Problem to solve: Within the entries below, the lines from the one with "Numerical Analysis, Second edition (423, 1679)" through the one with "Topics in Unit" are to be set down exactly, both ends kept.

*** Data section ***

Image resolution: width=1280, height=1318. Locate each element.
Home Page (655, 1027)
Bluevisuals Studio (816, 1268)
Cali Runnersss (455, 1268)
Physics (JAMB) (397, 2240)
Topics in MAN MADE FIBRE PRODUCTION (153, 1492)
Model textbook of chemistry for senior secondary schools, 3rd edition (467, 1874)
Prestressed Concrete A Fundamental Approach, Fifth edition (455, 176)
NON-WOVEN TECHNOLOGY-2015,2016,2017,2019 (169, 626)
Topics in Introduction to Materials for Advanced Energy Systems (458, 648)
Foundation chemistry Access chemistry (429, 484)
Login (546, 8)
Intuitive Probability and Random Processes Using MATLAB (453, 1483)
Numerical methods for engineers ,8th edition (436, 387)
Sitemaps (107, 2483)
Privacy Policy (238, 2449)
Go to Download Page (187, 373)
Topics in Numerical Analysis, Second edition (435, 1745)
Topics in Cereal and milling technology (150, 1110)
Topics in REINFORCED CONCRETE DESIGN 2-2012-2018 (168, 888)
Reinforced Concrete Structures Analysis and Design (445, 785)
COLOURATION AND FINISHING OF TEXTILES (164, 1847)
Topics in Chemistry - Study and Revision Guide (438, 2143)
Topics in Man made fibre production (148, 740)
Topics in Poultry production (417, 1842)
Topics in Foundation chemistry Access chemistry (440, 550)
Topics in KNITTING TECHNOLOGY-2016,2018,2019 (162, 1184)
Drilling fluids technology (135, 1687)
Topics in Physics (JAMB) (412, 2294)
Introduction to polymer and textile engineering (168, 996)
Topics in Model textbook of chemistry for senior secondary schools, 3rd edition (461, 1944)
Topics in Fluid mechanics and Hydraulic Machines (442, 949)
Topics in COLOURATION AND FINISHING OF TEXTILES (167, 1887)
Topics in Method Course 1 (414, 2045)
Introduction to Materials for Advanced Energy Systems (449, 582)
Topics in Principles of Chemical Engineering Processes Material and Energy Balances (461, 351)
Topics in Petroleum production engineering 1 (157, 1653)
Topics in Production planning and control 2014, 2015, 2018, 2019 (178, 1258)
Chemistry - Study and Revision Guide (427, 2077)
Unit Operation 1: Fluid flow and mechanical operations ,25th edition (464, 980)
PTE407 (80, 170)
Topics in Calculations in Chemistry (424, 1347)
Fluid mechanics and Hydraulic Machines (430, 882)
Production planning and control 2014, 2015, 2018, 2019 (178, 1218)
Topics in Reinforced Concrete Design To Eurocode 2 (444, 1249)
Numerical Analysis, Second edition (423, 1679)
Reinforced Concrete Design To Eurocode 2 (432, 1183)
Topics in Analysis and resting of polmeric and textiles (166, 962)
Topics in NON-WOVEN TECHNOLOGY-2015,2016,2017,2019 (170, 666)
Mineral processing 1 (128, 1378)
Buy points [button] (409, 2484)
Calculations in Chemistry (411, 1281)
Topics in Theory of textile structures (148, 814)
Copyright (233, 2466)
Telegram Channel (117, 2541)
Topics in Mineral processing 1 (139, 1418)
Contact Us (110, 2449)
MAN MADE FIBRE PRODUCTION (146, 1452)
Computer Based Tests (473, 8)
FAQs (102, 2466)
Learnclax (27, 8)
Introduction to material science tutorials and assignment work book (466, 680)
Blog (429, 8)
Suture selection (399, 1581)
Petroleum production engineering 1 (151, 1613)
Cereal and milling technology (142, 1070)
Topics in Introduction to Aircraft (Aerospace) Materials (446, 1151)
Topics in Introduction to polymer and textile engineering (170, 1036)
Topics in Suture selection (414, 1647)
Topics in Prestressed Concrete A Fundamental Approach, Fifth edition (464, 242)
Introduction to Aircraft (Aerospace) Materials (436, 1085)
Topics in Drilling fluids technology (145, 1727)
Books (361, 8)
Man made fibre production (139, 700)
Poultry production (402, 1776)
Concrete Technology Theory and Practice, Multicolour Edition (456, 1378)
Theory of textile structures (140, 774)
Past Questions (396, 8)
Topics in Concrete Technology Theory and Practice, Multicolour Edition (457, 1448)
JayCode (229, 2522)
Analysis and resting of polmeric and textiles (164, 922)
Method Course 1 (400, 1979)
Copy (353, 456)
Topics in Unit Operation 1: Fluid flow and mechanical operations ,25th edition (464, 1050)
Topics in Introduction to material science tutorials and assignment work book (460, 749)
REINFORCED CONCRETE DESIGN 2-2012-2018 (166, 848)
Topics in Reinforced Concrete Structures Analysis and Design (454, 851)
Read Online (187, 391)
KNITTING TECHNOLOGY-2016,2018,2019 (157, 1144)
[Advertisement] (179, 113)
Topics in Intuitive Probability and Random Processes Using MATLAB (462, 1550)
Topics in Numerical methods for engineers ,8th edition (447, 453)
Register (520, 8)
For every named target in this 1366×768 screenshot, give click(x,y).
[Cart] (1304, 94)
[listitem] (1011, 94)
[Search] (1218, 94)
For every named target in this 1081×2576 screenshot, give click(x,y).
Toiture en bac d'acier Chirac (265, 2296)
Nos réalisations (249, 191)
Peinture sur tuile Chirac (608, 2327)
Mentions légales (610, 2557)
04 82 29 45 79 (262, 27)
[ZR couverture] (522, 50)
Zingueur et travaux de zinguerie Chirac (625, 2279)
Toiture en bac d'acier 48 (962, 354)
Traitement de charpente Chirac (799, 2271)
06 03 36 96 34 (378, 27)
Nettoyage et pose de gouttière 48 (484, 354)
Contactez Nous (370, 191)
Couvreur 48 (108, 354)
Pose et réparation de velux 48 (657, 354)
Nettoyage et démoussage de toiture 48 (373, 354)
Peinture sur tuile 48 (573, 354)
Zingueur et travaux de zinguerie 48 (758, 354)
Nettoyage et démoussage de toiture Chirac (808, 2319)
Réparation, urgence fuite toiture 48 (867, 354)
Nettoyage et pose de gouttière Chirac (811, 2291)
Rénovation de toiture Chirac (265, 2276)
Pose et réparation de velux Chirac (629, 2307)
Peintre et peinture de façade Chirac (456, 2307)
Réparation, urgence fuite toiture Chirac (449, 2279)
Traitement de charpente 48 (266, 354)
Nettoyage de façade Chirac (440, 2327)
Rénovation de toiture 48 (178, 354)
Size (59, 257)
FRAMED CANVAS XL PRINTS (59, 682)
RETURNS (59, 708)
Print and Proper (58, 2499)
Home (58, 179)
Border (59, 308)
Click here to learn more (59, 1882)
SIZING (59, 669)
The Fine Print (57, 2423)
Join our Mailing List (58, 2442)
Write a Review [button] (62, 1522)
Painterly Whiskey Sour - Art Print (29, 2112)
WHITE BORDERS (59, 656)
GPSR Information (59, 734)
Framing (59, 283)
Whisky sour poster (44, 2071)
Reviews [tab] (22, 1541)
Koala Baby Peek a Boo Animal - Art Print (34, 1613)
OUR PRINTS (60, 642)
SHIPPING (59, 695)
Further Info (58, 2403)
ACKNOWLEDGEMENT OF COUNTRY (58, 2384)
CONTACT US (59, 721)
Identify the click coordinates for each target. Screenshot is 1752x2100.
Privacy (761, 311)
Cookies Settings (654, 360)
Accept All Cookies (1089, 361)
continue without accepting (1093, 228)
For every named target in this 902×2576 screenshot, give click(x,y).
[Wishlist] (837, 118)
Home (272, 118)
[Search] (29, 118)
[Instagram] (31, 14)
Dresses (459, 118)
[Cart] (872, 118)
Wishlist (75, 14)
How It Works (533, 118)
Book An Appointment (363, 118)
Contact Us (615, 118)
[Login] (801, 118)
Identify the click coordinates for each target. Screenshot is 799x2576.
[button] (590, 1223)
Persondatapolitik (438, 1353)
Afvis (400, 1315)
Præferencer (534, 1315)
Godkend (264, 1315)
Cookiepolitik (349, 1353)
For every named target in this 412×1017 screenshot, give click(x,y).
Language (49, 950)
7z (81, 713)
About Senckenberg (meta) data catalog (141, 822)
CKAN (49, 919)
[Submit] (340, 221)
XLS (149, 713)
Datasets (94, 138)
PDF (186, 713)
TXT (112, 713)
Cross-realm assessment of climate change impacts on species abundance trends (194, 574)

*** End of Data section ***

Answer space:
Numerical Analysis, Second edition (423, 1679)
Reinforced Concrete Design To Eurocode 2 (432, 1183)
Topics in Analysis and resting of polmeric and textiles (166, 962)
Topics in NON-WOVEN TECHNOLOGY-2015,2016,2017,2019 (170, 666)
Mineral processing 1 (128, 1378)
Buy points [button] (409, 2484)
Calculations in Chemistry (411, 1281)
Topics in Theory of textile structures (148, 814)
Copyright (233, 2466)
Telegram Channel (117, 2541)
Topics in Mineral processing 1 (139, 1418)
Contact Us (110, 2449)
MAN MADE FIBRE PRODUCTION (146, 1452)
Computer Based Tests (473, 8)
FAQs (102, 2466)
Learnclax (27, 8)
Introduction to material science tutorials and assignment work book (466, 680)
Blog (429, 8)
Suture selection (399, 1581)
Petroleum production engineering 1 (151, 1613)
Cereal and milling technology (142, 1070)
Topics in Introduction to Aircraft (Aerospace) Materials (446, 1151)
Topics in Introduction to polymer and textile engineering (170, 1036)
Topics in Suture selection (414, 1647)
Topics in Prestressed Concrete A Fundamental Approach, Fifth edition (464, 242)
Introduction to Aircraft (Aerospace) Materials (436, 1085)
Topics in Drilling fluids technology (145, 1727)
Books (361, 8)
Man made fibre production (139, 700)
Poultry production (402, 1776)
Concrete Technology Theory and Practice, Multicolour Edition (456, 1378)
Theory of textile structures (140, 774)
Past Questions (396, 8)
Topics in Concrete Technology Theory and Practice, Multicolour Edition (457, 1448)
JayCode (229, 2522)
Analysis and resting of polmeric and textiles (164, 922)
Method Course 1 (400, 1979)
Copy (353, 456)
Topics in Unit Operation 1: Fluid flow and mechanical operations ,25th edition (464, 1050)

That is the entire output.